Records for processing ::
__________

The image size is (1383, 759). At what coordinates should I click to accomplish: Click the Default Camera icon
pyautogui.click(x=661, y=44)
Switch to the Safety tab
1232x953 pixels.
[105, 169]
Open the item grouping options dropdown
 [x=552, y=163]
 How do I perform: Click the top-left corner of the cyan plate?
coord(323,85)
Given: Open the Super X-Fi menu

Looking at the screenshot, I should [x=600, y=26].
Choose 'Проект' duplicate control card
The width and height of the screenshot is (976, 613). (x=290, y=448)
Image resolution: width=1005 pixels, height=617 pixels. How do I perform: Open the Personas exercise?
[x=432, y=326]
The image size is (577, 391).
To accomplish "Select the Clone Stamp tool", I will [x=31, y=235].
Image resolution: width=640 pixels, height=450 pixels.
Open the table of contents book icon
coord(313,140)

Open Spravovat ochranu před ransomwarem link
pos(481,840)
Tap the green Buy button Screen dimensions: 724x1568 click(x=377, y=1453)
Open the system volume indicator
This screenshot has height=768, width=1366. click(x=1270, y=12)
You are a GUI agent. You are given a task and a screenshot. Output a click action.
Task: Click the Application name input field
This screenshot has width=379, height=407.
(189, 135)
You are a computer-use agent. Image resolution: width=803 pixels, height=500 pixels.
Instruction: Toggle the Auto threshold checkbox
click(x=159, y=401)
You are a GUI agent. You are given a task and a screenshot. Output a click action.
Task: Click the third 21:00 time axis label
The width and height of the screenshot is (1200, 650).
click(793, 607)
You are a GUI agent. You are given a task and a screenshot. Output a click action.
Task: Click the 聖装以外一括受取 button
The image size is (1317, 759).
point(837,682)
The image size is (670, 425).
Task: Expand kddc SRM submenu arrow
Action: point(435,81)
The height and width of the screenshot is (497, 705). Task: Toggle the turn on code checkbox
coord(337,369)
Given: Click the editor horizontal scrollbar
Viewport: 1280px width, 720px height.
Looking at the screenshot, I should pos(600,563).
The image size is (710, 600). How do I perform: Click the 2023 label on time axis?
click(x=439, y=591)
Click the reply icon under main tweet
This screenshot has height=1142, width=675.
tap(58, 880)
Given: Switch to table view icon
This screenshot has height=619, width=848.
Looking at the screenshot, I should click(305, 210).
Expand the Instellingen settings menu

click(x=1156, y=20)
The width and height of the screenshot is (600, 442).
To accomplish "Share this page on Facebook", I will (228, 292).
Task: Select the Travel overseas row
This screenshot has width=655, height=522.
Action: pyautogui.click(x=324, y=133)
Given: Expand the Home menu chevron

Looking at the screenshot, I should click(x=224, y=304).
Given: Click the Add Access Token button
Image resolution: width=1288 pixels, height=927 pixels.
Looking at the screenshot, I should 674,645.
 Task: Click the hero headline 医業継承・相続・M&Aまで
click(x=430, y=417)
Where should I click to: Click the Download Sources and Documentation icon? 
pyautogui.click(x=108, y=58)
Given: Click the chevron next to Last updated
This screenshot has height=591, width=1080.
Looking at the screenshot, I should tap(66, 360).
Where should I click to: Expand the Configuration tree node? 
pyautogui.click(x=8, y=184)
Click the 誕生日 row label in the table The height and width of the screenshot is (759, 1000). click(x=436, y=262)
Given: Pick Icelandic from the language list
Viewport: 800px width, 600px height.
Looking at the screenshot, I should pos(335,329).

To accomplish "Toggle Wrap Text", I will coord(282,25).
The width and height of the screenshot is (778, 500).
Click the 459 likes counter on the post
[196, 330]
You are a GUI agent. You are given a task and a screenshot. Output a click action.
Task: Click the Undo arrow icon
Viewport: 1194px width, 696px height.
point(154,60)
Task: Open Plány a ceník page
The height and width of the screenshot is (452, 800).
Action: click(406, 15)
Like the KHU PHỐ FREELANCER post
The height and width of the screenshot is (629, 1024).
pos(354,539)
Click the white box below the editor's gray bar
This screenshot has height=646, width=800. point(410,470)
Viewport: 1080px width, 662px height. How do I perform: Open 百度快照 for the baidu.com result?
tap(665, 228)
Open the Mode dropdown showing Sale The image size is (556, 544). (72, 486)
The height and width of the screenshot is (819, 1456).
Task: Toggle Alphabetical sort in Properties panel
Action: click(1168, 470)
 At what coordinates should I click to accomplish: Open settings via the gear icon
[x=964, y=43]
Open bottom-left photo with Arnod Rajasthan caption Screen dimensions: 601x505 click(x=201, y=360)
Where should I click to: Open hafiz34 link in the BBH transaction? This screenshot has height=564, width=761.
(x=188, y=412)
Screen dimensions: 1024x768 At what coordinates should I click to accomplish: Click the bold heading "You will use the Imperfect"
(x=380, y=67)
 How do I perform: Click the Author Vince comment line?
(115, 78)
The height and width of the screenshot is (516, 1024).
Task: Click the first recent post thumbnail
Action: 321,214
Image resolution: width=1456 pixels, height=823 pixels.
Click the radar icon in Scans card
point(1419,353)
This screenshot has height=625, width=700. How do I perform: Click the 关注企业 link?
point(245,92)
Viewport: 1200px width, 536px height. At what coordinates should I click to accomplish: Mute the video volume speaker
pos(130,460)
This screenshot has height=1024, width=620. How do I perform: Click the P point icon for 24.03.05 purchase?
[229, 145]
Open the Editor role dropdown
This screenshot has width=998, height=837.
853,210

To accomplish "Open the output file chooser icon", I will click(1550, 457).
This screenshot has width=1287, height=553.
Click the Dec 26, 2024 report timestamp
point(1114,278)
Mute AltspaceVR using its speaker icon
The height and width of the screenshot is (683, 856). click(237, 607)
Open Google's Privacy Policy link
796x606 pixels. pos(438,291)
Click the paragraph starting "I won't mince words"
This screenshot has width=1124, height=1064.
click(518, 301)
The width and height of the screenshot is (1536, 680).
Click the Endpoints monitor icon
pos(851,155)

__________

About this exercise :: The listing above is to be reproduced without a single change.

Exercise output ::
The image size is (1383, 759). At what coordinates should I click to accomplish: Click the Default Camera icon
pyautogui.click(x=661, y=44)
Switch to the Safety tab
1232x953 pixels.
[105, 169]
Open the item grouping options dropdown
 [x=552, y=163]
 How do I perform: Click the top-left corner of the cyan plate?
coord(323,85)
Given: Open the Super X-Fi menu

Looking at the screenshot, I should [x=600, y=26].
Choose 'Проект' duplicate control card
The width and height of the screenshot is (976, 613). (x=290, y=448)
Image resolution: width=1005 pixels, height=617 pixels. How do I perform: Open the Personas exercise?
[x=432, y=326]
The image size is (577, 391).
To accomplish "Select the Clone Stamp tool", I will [x=31, y=235].
Image resolution: width=640 pixels, height=450 pixels.
Open the table of contents book icon
coord(313,140)

Open Spravovat ochranu před ransomwarem link
pos(481,840)
Tap the green Buy button Screen dimensions: 724x1568 click(x=377, y=1453)
Open the system volume indicator
This screenshot has height=768, width=1366. click(x=1270, y=12)
You are a GUI agent. You are given a task and a screenshot. Output a click action.
Task: Click the Application name input field
This screenshot has width=379, height=407.
(189, 135)
You are a computer-use agent. Image resolution: width=803 pixels, height=500 pixels.
Instruction: Toggle the Auto threshold checkbox
click(x=159, y=401)
You are a GUI agent. You are given a task and a screenshot. Output a click action.
Task: Click the third 21:00 time axis label
The width and height of the screenshot is (1200, 650).
click(793, 607)
You are a GUI agent. You are given a task and a screenshot. Output a click action.
Task: Click the 聖装以外一括受取 button
The image size is (1317, 759).
point(837,682)
The image size is (670, 425).
Task: Expand kddc SRM submenu arrow
Action: point(435,81)
The height and width of the screenshot is (497, 705). Task: Toggle the turn on code checkbox
coord(337,369)
Given: Click the editor horizontal scrollbar
Viewport: 1280px width, 720px height.
Looking at the screenshot, I should pos(600,563).
The image size is (710, 600). How do I perform: Click the 2023 label on time axis?
click(x=439, y=591)
Click the reply icon under main tweet
This screenshot has height=1142, width=675.
tap(58, 880)
Given: Switch to table view icon
This screenshot has height=619, width=848.
Looking at the screenshot, I should click(305, 210).
Expand the Instellingen settings menu

click(x=1156, y=20)
The width and height of the screenshot is (600, 442).
To accomplish "Share this page on Facebook", I will (228, 292).
Task: Select the Travel overseas row
This screenshot has width=655, height=522.
Action: pyautogui.click(x=324, y=133)
Given: Expand the Home menu chevron

Looking at the screenshot, I should click(x=224, y=304).
Given: Click the Add Access Token button
Image resolution: width=1288 pixels, height=927 pixels.
Looking at the screenshot, I should 674,645.
 Task: Click the hero headline 医業継承・相続・M&Aまで
click(x=430, y=417)
Where should I click to: Click the Download Sources and Documentation icon? 
pyautogui.click(x=108, y=58)
Given: Click the chevron next to Last updated
This screenshot has height=591, width=1080.
Looking at the screenshot, I should tap(66, 360).
Where should I click to: Expand the Configuration tree node? 
pyautogui.click(x=8, y=184)
Click the 誕生日 row label in the table The height and width of the screenshot is (759, 1000). click(x=436, y=262)
Given: Pick Icelandic from the language list
Viewport: 800px width, 600px height.
Looking at the screenshot, I should pos(335,329).

To accomplish "Toggle Wrap Text", I will coord(282,25).
The width and height of the screenshot is (778, 500).
Click the 459 likes counter on the post
[196, 330]
You are a GUI agent. You are given a task and a screenshot. Output a click action.
Task: Click the Undo arrow icon
Viewport: 1194px width, 696px height.
point(154,60)
Task: Open Plány a ceník page
The height and width of the screenshot is (452, 800).
Action: click(406, 15)
Like the KHU PHỐ FREELANCER post
The height and width of the screenshot is (629, 1024).
pos(354,539)
Click the white box below the editor's gray bar
This screenshot has height=646, width=800. point(410,470)
Viewport: 1080px width, 662px height. How do I perform: Open 百度快照 for the baidu.com result?
tap(665, 228)
Open the Mode dropdown showing Sale The image size is (556, 544). (72, 486)
The height and width of the screenshot is (819, 1456).
Task: Toggle Alphabetical sort in Properties panel
Action: click(1168, 470)
 At what coordinates should I click to accomplish: Open settings via the gear icon
[x=964, y=43]
Open bottom-left photo with Arnod Rajasthan caption Screen dimensions: 601x505 click(x=201, y=360)
Where should I click to: Open hafiz34 link in the BBH transaction? This screenshot has height=564, width=761.
(x=188, y=412)
Screen dimensions: 1024x768 At what coordinates should I click to accomplish: Click the bold heading "You will use the Imperfect"
(x=380, y=67)
 How do I perform: Click the Author Vince comment line?
(115, 78)
The height and width of the screenshot is (516, 1024).
Task: Click the first recent post thumbnail
Action: 321,214
Image resolution: width=1456 pixels, height=823 pixels.
Click the radar icon in Scans card
point(1419,353)
This screenshot has height=625, width=700. How do I perform: Click the 关注企业 link?
point(245,92)
Viewport: 1200px width, 536px height. At what coordinates should I click to accomplish: Mute the video volume speaker
pos(130,460)
This screenshot has height=1024, width=620. How do I perform: Click the P point icon for 24.03.05 purchase?
[229, 145]
Open the Editor role dropdown
This screenshot has width=998, height=837.
853,210

To accomplish "Open the output file chooser icon", I will click(1550, 457).
This screenshot has width=1287, height=553.
Click the Dec 26, 2024 report timestamp
point(1114,278)
Mute AltspaceVR using its speaker icon
The height and width of the screenshot is (683, 856). click(237, 607)
Open Google's Privacy Policy link
796x606 pixels. pos(438,291)
Click the paragraph starting "I won't mince words"
This screenshot has width=1124, height=1064.
click(518, 301)
The width and height of the screenshot is (1536, 680).
Click the Endpoints monitor icon
pos(851,155)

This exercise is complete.